● EXERCISE DATA:
+++++

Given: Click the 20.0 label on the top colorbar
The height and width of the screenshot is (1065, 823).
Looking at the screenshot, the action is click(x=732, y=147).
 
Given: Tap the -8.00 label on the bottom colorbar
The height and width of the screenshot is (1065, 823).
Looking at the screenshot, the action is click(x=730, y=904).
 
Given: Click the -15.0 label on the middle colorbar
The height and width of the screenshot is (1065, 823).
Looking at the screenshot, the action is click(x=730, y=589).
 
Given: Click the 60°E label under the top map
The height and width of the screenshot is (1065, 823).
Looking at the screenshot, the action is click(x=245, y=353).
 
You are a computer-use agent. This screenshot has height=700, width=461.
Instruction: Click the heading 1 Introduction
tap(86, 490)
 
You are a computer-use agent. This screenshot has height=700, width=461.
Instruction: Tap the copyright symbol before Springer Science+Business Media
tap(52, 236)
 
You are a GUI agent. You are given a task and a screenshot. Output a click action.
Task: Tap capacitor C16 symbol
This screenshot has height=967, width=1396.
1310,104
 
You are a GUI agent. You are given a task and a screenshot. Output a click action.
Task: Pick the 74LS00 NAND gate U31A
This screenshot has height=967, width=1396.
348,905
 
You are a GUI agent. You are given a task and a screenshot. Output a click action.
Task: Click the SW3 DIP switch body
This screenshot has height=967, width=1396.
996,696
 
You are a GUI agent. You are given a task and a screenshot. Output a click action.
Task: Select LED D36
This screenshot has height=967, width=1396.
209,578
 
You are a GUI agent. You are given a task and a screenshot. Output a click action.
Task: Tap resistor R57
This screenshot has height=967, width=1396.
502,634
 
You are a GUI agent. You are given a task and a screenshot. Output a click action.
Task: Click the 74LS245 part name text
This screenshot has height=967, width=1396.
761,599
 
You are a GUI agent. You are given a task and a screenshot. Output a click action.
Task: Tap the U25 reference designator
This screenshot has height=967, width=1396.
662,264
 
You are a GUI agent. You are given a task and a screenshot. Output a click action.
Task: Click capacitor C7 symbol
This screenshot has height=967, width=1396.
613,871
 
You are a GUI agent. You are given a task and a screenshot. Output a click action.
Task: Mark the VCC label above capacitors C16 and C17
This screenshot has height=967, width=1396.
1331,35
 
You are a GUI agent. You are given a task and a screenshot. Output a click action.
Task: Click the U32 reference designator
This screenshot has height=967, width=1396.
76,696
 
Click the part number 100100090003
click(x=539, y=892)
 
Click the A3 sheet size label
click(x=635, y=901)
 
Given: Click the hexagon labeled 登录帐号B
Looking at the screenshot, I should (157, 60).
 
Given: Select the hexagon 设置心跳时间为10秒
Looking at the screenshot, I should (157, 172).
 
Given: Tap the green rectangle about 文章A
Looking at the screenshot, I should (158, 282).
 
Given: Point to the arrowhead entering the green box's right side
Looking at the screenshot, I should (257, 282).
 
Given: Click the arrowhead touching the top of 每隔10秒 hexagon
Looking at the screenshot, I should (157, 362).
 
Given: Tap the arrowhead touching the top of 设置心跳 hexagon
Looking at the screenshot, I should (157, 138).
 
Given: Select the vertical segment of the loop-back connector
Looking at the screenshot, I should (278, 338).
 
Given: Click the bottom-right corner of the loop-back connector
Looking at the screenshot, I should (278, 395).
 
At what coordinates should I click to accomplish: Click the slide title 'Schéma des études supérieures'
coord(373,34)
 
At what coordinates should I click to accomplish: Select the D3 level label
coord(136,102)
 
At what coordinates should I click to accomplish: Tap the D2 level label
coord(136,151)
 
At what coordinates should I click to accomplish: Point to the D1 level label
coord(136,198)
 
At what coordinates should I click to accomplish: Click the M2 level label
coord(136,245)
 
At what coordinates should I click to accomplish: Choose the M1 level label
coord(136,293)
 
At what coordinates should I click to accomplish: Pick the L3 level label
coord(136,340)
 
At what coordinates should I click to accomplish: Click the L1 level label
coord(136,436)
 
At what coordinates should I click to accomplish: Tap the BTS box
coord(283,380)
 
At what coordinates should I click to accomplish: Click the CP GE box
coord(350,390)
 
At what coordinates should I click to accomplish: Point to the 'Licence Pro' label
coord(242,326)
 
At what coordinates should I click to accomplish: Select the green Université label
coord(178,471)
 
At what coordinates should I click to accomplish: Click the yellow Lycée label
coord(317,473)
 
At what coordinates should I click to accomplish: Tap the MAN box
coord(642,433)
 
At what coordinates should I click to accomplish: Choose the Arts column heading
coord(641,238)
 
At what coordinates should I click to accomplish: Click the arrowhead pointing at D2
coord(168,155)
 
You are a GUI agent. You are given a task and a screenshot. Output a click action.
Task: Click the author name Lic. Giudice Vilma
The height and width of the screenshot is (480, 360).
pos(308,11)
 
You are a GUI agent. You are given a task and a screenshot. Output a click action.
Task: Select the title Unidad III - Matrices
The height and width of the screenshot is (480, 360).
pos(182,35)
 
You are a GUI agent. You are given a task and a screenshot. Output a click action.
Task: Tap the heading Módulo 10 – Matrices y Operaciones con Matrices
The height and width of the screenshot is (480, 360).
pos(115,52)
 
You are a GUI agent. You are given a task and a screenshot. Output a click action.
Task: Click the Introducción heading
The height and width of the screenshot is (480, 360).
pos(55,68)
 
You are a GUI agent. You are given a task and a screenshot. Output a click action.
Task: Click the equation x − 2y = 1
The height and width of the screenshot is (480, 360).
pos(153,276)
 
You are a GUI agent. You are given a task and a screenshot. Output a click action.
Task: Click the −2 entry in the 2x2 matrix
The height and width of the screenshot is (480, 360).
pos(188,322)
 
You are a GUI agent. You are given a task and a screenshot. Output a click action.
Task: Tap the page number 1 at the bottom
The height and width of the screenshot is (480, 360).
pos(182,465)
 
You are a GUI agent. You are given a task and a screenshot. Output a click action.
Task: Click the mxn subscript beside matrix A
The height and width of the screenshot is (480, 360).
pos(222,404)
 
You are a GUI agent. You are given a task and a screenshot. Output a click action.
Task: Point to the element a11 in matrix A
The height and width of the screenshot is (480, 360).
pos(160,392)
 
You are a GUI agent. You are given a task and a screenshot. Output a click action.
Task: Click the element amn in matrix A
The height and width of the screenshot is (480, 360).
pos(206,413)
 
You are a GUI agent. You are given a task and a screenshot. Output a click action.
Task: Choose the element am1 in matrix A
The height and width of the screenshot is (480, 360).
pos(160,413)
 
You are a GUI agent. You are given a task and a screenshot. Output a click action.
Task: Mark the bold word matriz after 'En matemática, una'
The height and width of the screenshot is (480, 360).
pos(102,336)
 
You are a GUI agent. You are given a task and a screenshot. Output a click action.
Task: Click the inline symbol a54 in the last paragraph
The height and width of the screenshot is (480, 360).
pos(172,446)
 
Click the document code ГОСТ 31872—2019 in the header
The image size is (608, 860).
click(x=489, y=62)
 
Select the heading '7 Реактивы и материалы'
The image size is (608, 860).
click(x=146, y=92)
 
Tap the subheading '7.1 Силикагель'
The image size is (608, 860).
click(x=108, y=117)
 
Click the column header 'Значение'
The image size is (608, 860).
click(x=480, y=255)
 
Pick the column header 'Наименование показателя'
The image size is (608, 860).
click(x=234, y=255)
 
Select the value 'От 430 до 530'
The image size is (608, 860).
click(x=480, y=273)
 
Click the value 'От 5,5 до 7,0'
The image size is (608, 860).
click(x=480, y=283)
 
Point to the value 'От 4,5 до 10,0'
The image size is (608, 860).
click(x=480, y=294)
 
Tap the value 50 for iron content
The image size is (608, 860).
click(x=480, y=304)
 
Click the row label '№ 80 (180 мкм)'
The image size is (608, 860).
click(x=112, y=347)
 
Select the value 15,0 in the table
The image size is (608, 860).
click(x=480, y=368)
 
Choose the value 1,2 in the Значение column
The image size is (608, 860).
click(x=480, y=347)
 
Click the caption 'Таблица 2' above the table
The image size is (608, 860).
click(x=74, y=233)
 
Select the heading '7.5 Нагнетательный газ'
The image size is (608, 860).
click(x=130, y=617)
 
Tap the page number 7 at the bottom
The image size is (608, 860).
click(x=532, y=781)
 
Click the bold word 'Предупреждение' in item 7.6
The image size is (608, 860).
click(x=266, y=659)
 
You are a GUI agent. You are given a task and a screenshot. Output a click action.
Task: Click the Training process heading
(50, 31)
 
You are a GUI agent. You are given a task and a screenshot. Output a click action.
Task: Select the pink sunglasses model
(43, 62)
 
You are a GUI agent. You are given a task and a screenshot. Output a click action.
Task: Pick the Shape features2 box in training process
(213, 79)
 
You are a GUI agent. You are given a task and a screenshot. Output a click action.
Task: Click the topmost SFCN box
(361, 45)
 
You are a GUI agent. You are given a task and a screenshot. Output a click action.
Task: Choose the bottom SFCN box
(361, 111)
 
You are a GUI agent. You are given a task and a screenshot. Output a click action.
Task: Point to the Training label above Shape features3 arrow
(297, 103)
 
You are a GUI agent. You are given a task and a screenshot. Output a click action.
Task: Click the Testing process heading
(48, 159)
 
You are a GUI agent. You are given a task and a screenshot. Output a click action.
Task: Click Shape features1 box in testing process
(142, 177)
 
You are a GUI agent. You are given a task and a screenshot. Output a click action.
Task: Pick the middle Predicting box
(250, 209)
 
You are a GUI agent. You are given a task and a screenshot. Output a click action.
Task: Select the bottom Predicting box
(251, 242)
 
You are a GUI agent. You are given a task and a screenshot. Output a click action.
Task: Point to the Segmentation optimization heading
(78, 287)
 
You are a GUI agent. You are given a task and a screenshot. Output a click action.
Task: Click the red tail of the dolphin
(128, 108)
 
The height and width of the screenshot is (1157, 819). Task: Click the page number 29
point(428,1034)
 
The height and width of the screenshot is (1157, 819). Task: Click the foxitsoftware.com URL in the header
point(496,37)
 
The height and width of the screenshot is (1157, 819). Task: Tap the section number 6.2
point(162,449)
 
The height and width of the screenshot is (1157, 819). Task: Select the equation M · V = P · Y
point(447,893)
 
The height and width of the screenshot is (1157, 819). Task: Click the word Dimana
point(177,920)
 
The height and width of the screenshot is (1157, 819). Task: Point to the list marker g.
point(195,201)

+++++

● EXERCISE AIM: Rewrite the records from the beginning through the line containing "tap(52, 236)", replacing "colorbar" with "color bar" and leaving everything else unchanged.

● ANSWER TO THIS PROBLEM:
Given: Click the 20.0 label on the top color bar
The height and width of the screenshot is (1065, 823).
Looking at the screenshot, the action is click(x=732, y=147).
 
Given: Tap the -8.00 label on the bottom color bar
The height and width of the screenshot is (1065, 823).
Looking at the screenshot, the action is click(x=730, y=904).
 
Given: Click the -15.0 label on the middle color bar
The height and width of the screenshot is (1065, 823).
Looking at the screenshot, the action is click(x=730, y=589).
 
Given: Click the 60°E label under the top map
The height and width of the screenshot is (1065, 823).
Looking at the screenshot, the action is click(x=245, y=353).
 
You are a computer-use agent. This screenshot has height=700, width=461.
Instruction: Click the heading 1 Introduction
tap(86, 490)
 
You are a computer-use agent. This screenshot has height=700, width=461.
Instruction: Tap the copyright symbol before Springer Science+Business Media
tap(52, 236)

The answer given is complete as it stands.